Alessandra Ventrella: Io e Riccardo ci siamo conosciuti alla Paolo Grassi, dove abbiamo entrambi frequentato il corso di Drammaturgia, e una volta diplomati avevamo già deciso di lavorare insieme per affinità culturali e cercare di realizzare delle cose insieme; ovviamente venivamo entrambi da esperienze teatrali pregresse e nel nostro cammino abbiamo incontrato Riccardo, che ci ha portato una visione di teatro diversa nella compagnia, in quanto proveniente da studi filosofici (ma sempre con la passione del teatro!).

FC: In Homologia vi rifate ad un canone tradizionale, seppur ovviamente modificato da voi per essere inserito in una contemporaneità che è parte della vostra poetica specifica, che è quello del teatro di figura. Da cos’è nata questa scelta?

AV: In questo lavoro ci è sembrato necessario adottare questo punto di vista; questa scelta nasce ovviamente per una passione, da parte di tutti i membri del gruppo, per gli oggetti e per l’inanimato, che hanno un ruolo centrale all’interno di Homologia, per cui partendo da questo ci siamo innamorati di questa maschera da cui via via scaturiscono tutte le azioni dello spettacolo, e propria attraverso quest’idea di teatro siamo partiti dalla figura di questo antropologo inglese, Daniel Miller, che abbiamo ritratto attraverso questo strumento performativo.

FC: Questa maschera diventa quindi un simbolo all’interno di Homologia.

AV: Si, quando abbiamo scelto la maschera ci interessava molto lavorare con la figura vera (l’attore con la maschera) e la figura finta (l’attore senza maschera), a testimonianza del rapporto duale che c’è tra realtà e finzione.

FC: Parte centrale all’interno di Homologia ha anche la psicologia, e in particolare Freud…

AV: Si, il concetto di perturbazione di Freud è un altro punto fondamentale che abbiamo voluto tradurre proprio in principi teatrali, e questo è fortemente presente all’interno di Homologia (le membra che si staccano, ad esempio), così come il tema del doppio, anch’esso mutuato dall’opera dello studioso austriaco.

FC: Così come la dimensione onirica dello spettacolo….

AV: Si, anche l’onirico in tema, di cui ci siamo serviti anche per lavorare su una drammaturgia originale.
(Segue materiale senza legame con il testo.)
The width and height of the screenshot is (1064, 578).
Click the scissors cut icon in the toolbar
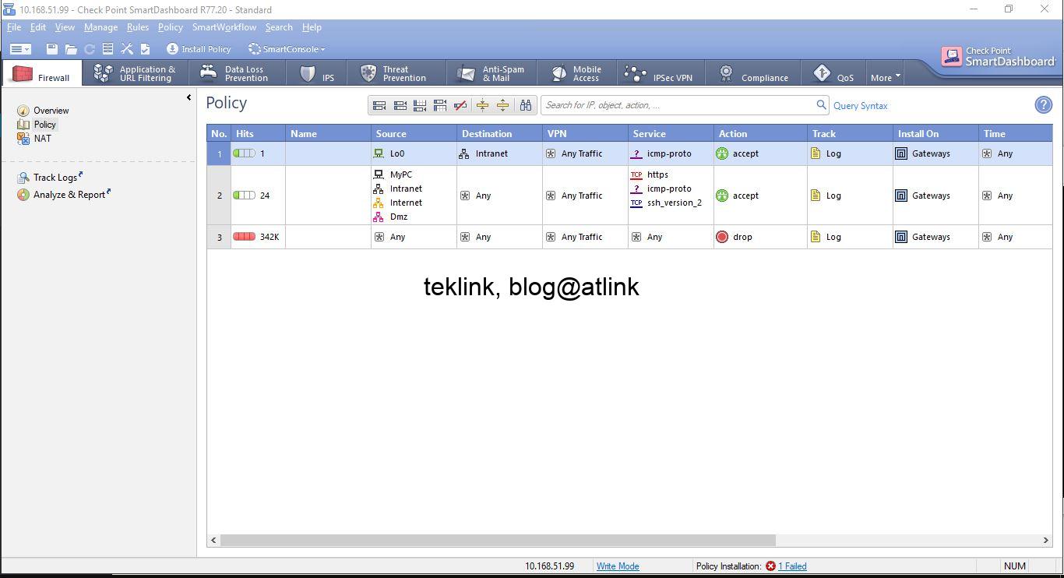tap(127, 48)
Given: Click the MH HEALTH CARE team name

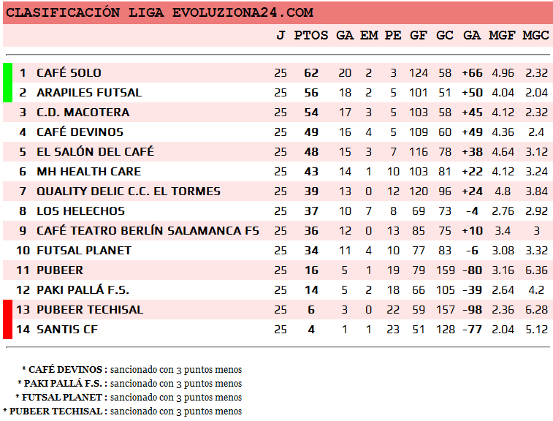Looking at the screenshot, I should (88, 172).
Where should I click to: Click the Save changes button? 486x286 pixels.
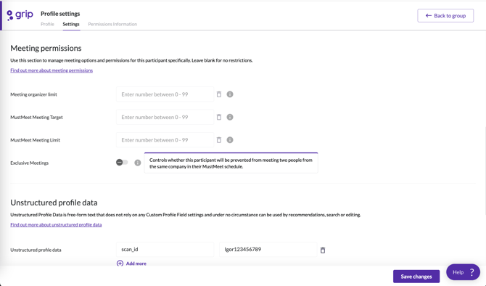click(x=416, y=277)

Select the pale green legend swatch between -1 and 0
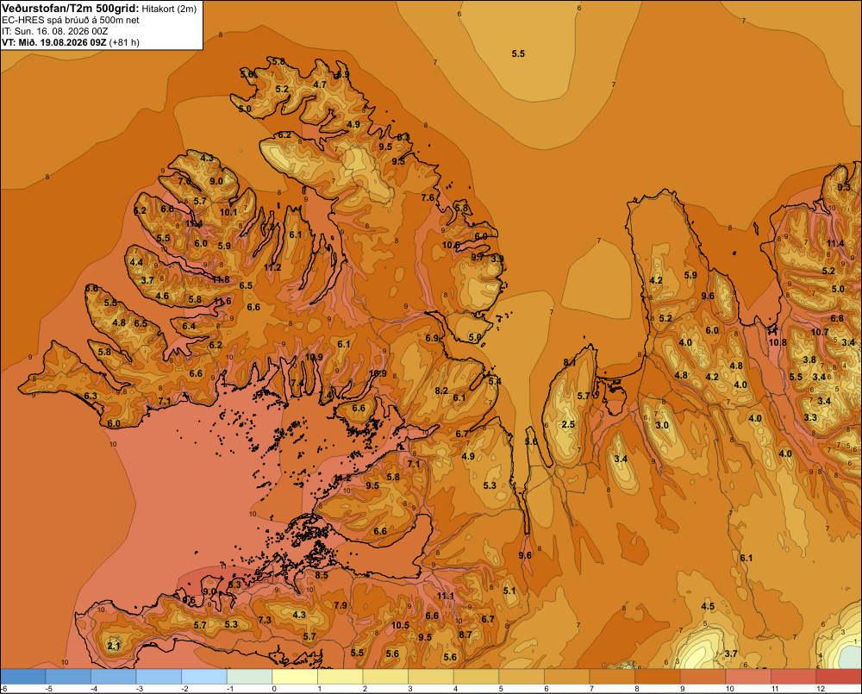pos(250,676)
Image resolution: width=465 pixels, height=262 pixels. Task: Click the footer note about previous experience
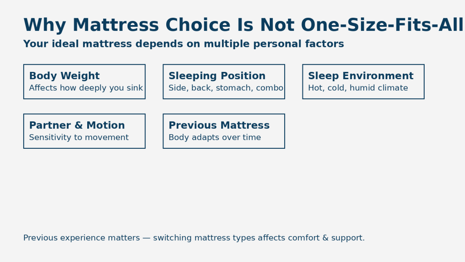(194, 238)
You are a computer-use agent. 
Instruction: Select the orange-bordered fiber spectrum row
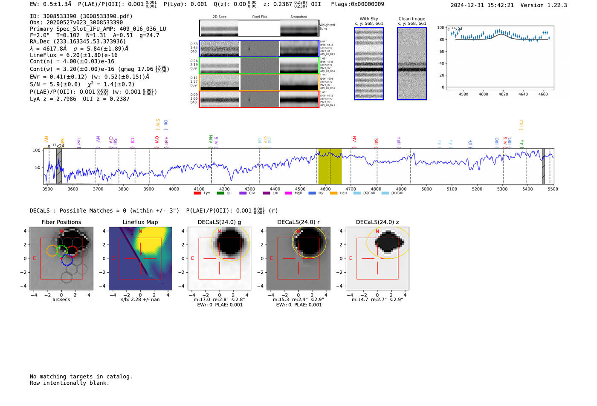coord(259,82)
FC: Guardando lo spettacolo mi è venuto in mente Eraserhead…

AV: Si, spesso hanno visto anche qualcosa di Mulholland Drive nel nostro lavoro, e io sono felicissima, perché Lynch è uno dei miei registi preferiti e, come tutte le passioni, vengono assorbite al nostro interno e quindi in un certo modo diventano parte del nostro linguaggio. Oltrettutto Lynch stesso è un grande maestro del perturbante.

FC: Dal punto di vista produttivo come ha influito nel vostro lavoro il dover lavorare considerando una competizione importante come il Premio Scenario, e quindi lavorando prima su uno studio di venti minuti, che però essendo una finale doveva avere in sé tutte le caratteristiche dello spettacolo, e poi solo dopo per lo spettacolo completo?

AV: Lo studio di venti minuti noi lo abbiamo considerato come un vero e proprio studio, infatti a differenza degli altri niente di quello che abbiamo mostrato a Santarcangelo è confluito nel lavoro finale, proprio per il discorso di dare una coerenza in sé allo studio per impacchettarlo come se fosse compiuto nella competizione. Ovviamente lo studio c’è servito come punto intermedio e dopo di esso abbiamo continuato a lavorare su quei temi e quelle atmosfera, ma considerandolo come un punto di partenza per sviluppare una drammaturgia di durata superiore.